Excerpt:
====================

Rationale:

To create a high titer lysate for use in transmission electron microscopy and DNA analysis.

Procedures:

1. Established an aseptic zone.
2. Added 10µL “CEW Lysate” to 90µL phage buffer to make 10^-1 dilution, repeated to make 10^-2 and 10^-3.
3. Added 10µL of each dilution plus 10µL of 10^0 to 4 tubes of arthro, let infect 10 minutes.
4. Added 10mL of LB broth and 112.5µL of CaCl2 to a vial.
5. Added 2mL of this solution to each of the vials of arthro.
6. Added 2.5mL of 2xtop agar to all five vials.
7. Plated all vials in plates following the pattern “NMN 10^x(CEW) 11.12.18”, plated the top agar control.
8. Let solidify and incubated inverted.

Observations:

From the previous plating of this lysate on 11.8.18 it was observed that the entire plate had been lysed and it appeared that arthro had regrown over the plate in a lesser amount, however, it could have also been contamination.

Conclusions/Next Steps:

The next step will be to check on Wednesday to see which plate(s) has been webbed and which are lysed and which are spotted with plaques. We can then use this to determine the titer of the lysate and flood the webbed plate to create a higher titer lysate if needed.

====================

Explore the material:
- A) Turn the paragraph of the lab notebook entry that begins "The next step will be" into a short bulleted list that keeps its main facts.
- B) Answer these from the lab notebook entry, one line each:
(i) What two uses is the high titer lysate meant for?
(ii) How much CaCl2 was added to the 10mL of LB broth?
(iii) On what date was this lysate plated before?
The listing after this lab notebook entry plays no part in what you are asked to do.

Recorded information:
====================

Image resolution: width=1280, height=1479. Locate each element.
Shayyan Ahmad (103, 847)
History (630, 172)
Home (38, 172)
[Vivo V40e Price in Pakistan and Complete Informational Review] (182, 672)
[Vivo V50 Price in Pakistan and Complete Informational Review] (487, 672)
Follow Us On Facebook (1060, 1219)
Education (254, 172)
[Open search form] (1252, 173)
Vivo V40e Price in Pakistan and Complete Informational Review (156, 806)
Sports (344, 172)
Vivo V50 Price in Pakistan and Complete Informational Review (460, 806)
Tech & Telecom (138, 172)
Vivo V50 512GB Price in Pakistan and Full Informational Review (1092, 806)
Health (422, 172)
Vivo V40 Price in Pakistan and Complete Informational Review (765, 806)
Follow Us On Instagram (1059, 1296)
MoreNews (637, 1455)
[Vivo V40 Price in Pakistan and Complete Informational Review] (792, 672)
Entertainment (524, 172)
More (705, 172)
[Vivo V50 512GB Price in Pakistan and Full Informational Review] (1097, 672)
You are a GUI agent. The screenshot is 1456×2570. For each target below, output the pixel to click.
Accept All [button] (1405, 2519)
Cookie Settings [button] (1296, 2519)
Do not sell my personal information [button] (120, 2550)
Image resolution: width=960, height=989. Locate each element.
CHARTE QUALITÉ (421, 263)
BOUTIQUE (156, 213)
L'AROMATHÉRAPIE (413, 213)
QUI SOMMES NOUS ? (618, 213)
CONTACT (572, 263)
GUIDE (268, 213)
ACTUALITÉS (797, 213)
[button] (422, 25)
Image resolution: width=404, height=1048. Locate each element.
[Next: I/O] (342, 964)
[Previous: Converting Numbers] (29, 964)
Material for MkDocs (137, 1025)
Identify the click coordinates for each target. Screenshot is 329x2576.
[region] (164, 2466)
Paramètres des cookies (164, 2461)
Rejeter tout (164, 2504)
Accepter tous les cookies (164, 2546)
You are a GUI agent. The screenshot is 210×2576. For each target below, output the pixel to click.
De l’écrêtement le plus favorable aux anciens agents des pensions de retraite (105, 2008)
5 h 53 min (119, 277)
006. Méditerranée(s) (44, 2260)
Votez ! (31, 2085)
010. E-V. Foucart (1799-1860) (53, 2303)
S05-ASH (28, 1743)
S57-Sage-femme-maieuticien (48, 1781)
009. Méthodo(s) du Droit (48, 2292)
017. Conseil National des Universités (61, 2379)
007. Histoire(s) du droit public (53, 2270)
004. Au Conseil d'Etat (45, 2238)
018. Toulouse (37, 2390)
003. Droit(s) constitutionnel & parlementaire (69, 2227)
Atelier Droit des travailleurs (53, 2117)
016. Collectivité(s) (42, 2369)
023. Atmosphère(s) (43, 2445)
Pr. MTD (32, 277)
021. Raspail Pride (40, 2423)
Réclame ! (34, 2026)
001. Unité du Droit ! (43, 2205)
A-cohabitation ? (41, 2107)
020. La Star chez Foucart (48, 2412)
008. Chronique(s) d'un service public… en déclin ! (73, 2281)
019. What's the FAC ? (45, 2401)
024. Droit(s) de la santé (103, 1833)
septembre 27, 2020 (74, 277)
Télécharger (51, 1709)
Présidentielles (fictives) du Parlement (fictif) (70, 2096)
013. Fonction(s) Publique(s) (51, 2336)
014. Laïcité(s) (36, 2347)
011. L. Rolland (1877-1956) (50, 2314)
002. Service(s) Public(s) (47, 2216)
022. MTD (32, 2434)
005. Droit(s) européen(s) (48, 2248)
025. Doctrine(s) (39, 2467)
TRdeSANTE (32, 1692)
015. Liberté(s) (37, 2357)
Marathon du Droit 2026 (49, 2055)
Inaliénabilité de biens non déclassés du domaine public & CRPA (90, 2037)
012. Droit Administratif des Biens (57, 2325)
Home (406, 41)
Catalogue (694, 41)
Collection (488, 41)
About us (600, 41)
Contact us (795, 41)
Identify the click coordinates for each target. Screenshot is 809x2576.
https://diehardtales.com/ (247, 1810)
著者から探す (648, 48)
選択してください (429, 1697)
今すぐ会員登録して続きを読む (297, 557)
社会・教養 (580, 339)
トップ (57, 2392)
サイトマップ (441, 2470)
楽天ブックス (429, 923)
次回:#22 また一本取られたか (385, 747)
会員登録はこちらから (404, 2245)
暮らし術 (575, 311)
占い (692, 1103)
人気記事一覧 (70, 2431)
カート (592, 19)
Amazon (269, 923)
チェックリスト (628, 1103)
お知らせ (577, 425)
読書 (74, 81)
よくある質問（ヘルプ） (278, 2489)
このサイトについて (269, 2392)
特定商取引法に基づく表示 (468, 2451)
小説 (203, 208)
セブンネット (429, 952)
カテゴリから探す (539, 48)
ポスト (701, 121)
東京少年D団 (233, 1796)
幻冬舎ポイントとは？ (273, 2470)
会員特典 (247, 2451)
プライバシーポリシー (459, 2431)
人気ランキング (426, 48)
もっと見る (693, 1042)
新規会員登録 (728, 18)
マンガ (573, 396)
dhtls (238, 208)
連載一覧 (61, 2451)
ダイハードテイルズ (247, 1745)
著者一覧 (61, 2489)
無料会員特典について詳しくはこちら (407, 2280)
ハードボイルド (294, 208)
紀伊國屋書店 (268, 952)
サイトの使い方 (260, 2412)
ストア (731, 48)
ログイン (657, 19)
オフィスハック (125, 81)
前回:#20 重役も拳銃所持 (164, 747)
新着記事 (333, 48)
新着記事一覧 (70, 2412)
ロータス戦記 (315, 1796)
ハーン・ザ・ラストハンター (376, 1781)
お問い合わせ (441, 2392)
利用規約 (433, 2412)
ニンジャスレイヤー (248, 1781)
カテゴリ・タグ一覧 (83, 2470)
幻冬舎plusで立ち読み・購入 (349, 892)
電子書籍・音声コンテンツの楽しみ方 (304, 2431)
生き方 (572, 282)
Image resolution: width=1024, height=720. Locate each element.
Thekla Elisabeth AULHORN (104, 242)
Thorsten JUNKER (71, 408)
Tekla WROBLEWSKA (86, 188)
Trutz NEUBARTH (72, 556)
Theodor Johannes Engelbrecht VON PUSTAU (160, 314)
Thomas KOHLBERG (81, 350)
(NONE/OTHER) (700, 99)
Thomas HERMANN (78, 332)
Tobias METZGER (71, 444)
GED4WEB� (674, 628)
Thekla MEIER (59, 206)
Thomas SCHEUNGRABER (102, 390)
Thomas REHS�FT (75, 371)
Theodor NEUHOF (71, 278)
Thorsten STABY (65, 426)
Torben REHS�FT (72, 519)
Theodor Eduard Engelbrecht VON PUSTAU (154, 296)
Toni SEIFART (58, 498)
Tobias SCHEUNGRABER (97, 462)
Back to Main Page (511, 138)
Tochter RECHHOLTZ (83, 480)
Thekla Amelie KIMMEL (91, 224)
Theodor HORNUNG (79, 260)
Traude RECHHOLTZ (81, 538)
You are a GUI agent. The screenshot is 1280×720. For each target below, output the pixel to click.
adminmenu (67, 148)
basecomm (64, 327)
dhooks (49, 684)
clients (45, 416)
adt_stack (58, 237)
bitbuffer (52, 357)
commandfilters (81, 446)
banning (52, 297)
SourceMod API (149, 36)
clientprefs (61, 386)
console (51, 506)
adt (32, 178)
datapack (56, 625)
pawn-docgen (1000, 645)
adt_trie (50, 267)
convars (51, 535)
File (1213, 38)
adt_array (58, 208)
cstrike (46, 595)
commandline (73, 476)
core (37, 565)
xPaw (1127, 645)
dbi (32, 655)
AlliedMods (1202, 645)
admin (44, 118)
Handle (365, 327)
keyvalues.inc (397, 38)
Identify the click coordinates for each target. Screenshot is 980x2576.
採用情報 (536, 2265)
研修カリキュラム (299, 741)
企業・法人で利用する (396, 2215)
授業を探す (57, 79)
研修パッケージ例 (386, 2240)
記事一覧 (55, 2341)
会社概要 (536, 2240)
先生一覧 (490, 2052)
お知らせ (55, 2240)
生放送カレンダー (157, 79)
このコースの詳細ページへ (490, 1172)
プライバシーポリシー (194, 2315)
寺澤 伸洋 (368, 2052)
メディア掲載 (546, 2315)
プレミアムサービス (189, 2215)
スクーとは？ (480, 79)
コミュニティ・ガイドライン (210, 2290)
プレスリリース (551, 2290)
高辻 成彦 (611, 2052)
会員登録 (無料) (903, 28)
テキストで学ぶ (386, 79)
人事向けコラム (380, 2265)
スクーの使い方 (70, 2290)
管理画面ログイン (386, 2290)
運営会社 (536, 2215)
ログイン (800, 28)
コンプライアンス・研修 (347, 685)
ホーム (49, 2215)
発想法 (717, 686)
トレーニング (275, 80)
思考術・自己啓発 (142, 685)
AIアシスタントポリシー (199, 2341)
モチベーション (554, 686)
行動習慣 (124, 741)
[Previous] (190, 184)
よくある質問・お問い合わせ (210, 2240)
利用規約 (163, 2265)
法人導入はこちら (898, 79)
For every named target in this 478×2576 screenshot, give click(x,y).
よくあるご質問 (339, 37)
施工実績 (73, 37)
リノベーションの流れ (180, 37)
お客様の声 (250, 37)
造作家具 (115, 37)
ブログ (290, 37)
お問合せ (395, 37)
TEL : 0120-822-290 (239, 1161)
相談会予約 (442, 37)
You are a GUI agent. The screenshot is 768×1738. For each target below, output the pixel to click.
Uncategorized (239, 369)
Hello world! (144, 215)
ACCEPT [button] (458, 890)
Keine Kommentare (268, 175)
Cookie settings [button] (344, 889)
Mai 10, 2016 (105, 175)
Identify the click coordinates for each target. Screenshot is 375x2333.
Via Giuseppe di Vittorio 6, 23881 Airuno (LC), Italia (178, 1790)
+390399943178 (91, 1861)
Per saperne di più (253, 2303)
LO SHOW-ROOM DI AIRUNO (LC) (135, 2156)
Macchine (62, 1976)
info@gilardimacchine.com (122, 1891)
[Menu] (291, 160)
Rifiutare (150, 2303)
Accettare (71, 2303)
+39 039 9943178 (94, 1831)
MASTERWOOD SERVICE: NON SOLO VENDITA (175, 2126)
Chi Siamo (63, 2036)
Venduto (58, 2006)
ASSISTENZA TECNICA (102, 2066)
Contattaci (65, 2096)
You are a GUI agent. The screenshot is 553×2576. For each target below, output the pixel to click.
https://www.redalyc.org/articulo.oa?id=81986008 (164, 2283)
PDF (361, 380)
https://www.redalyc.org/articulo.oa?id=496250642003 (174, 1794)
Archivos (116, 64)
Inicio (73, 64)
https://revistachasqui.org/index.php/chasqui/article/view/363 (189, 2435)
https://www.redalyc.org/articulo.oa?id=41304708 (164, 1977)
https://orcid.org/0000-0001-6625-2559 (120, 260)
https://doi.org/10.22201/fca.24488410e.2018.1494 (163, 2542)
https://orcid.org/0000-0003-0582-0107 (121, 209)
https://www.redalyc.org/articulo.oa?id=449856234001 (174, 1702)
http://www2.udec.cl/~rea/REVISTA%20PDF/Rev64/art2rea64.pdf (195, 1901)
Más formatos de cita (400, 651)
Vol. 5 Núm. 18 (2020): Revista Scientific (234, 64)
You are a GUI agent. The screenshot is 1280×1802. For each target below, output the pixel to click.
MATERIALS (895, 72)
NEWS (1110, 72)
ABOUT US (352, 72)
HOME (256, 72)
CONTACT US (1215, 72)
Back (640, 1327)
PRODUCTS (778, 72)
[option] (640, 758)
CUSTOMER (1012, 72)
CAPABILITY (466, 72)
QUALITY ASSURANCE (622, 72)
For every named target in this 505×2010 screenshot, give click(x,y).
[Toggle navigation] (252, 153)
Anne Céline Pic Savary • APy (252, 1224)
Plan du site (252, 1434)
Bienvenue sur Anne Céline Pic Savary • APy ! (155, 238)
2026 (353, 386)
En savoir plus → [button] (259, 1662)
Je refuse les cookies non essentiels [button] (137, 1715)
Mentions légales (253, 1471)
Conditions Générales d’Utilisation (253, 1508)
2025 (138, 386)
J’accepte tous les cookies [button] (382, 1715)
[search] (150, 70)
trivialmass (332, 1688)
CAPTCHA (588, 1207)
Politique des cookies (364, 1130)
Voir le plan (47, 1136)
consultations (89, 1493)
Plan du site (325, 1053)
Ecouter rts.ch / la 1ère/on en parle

====================

Solution set:
- A)
- Check the plates on Wednesday.
- Note which plates are webbed, which are lysed, and which are spotted with plaques.
- Use these results to determine the lysate's titer.
- If needed, flood the webbed plate to make a higher titer lysate.

- B)
(i) Transmission electron microscopy and DNA analysis.
(ii) 112.5µL.
(iii) 11.8.18.